● EXCERPT:
- - -

# Morels?



## Fishindude (May 19, 2015)

Anybody finding any mushrooms yet?
I hear they are starting to show up in Kentucky and southern Missouri.


----------



## GREENCOUNTYPETE (Jul 25, 2006)

they don't show up here till the first good sweat and sunburn do we are still avg 40 daytime usually about the first or second week of May 

it may be an interesting year for them as i think the trees are ready to bloom early with the mild winter


----------



## alleyyooper (Apr 22, 2005)

I start watching for the Ramps, Trout Lilies, Spring Beauty's, May Apples to pop thru the ground before putting much effort on finding Morels.

 Al


----------



## Fishindude (May 19, 2015)

Saw some morels in the grocery the other day.
$59.99 per pound !!


----------



## ||Downhome|| (Jan 12, 2009)

You should start calling upscale east coast restaurants and flipping those buggers.


----------



## ShannonR (Nov 28, 2012)

Found some verpas a couple weeks ago. No morels yet.


----------



## Vahomesteaders (Jun 4, 2014)

They are just starting to pop here. Ground is just about ready. We are in the high 60s low 70s daily. Another week of that if we get it, and they will show up.

- - -

● SOURCE DATA:

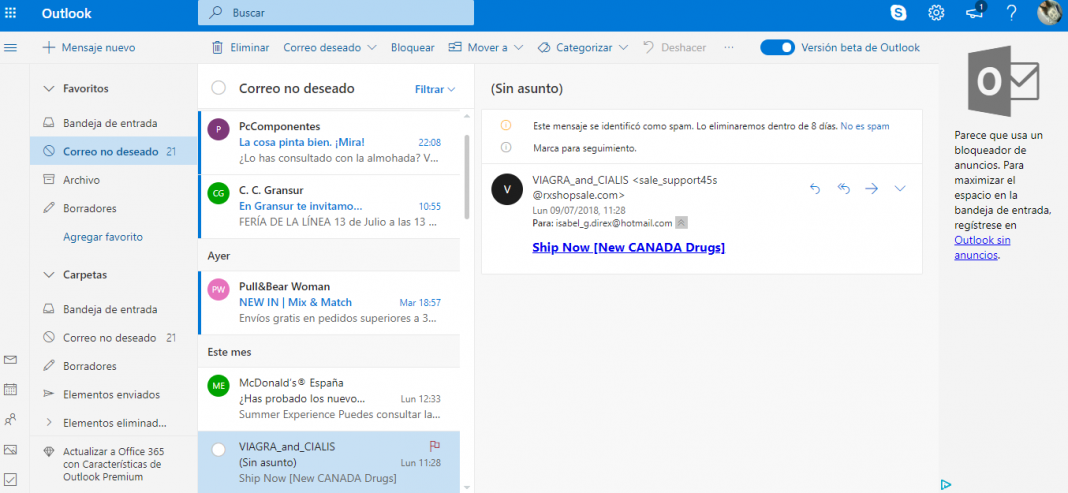This screenshot has width=1068, height=493.
Task: Forward the message using the arrow icon
Action: click(871, 188)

- - -

● GOALS:
1/ In the morel thread, which plants does alleyyooper wait to see coming up before searching hard for morels?
2/ Carry on the forum thread about finding morels, starting after its final post.

● RESULTS FOR EACH TASK:
1/ Ramps, Trout Lilies, Spring Beauty's, May Apples

2/
----------



## alleyyooper (Apr 22, 2005)

I would think if our night time temps would rise and the rain would stop for several days we would start seeing some.

 Al


----------



## Vahomesteaders (Jun 4, 2014)

They are up here today. No blacks yet which is unusual since they usually pop first.


----------



## Fishindude (May 19, 2015)

I picked about 30 yesterday. Probably left that many small ones that were too small to pick. We could use a little rain to help it out.


----------



## Fishindude (May 19, 2015)

The big yellow morels are at peak right now in this neck of the woods. I've found a nice mess each of the last four times I looked.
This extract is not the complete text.